CONSIGNE ▸
Relevez toutes les valeurs exprimées en pourcentage dans l'extrait ci-dessous sur le stockage du maïs, chacune une seule fois, dans l'ordre de leur première apparition.

EXTRAIT DU TEXTE ▸
▬▬▬▬▬▬▬▬▬▬

Pour stocker du grain dans de bonnes conditions, on doit donc assurer une humidité relative inférieure à 65 %. L’humidité relative à l’équilibre (HRE) dépend de la teneur en eau du grain et de la température.

Les différents modèles isothermes permettent d’estimer les humidités relatives à l’équilibre dans un stockage de maïs (tableau 1). Un maïs présentant une teneur en eau de 15 % échappe théoriquement aux dégradations lorsque la température du stockage est autour de 10°C, ce qui n’est pas le cas lorsque le maïs a une teneur en eau plus élevée.

Par ailleurs, il est important de rappeler que l’HRE limite pour la production de mycotoxines de stockage (aflatoxine ou OTA) se situe autour de 83 %. Les situations à risque sanitaire sont donc plus nombreuses lorsque le maïs est stocké à une teneur en eau supérieure à 15 %.

▬▬▬▬▬▬▬▬▬▬

DONNÉES DISPONIBLES ▸

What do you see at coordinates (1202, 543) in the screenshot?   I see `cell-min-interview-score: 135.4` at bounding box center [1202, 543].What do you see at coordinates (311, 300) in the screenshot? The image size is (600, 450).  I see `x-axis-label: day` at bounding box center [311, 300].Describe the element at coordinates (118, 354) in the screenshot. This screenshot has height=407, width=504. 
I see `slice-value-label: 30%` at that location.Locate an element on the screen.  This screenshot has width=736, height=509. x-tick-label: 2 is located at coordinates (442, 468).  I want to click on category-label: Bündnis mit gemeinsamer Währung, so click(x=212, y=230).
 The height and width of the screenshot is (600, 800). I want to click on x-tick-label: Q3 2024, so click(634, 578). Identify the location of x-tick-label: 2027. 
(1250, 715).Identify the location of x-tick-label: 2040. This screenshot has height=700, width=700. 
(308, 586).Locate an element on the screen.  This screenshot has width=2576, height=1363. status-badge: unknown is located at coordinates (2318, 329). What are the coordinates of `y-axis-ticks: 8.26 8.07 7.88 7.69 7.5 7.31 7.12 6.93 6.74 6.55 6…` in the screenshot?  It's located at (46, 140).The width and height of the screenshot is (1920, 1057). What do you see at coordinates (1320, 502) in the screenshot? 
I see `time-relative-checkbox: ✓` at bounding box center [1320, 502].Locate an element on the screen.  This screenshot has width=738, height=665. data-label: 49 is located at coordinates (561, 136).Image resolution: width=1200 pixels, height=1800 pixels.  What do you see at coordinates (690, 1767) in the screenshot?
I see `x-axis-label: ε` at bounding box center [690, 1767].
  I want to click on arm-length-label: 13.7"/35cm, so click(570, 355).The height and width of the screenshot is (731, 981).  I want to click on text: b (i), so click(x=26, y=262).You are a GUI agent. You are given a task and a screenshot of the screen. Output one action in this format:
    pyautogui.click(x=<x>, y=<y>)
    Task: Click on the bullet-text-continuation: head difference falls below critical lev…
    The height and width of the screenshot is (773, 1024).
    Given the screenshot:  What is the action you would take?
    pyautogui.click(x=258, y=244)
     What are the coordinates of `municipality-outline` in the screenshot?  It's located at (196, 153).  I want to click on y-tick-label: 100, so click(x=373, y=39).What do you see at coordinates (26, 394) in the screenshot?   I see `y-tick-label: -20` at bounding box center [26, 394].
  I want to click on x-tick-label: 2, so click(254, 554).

▬▬▬▬▬▬▬▬▬▬

ZONE DE RÉPONSE ▸
65 %, 15 %, 83 %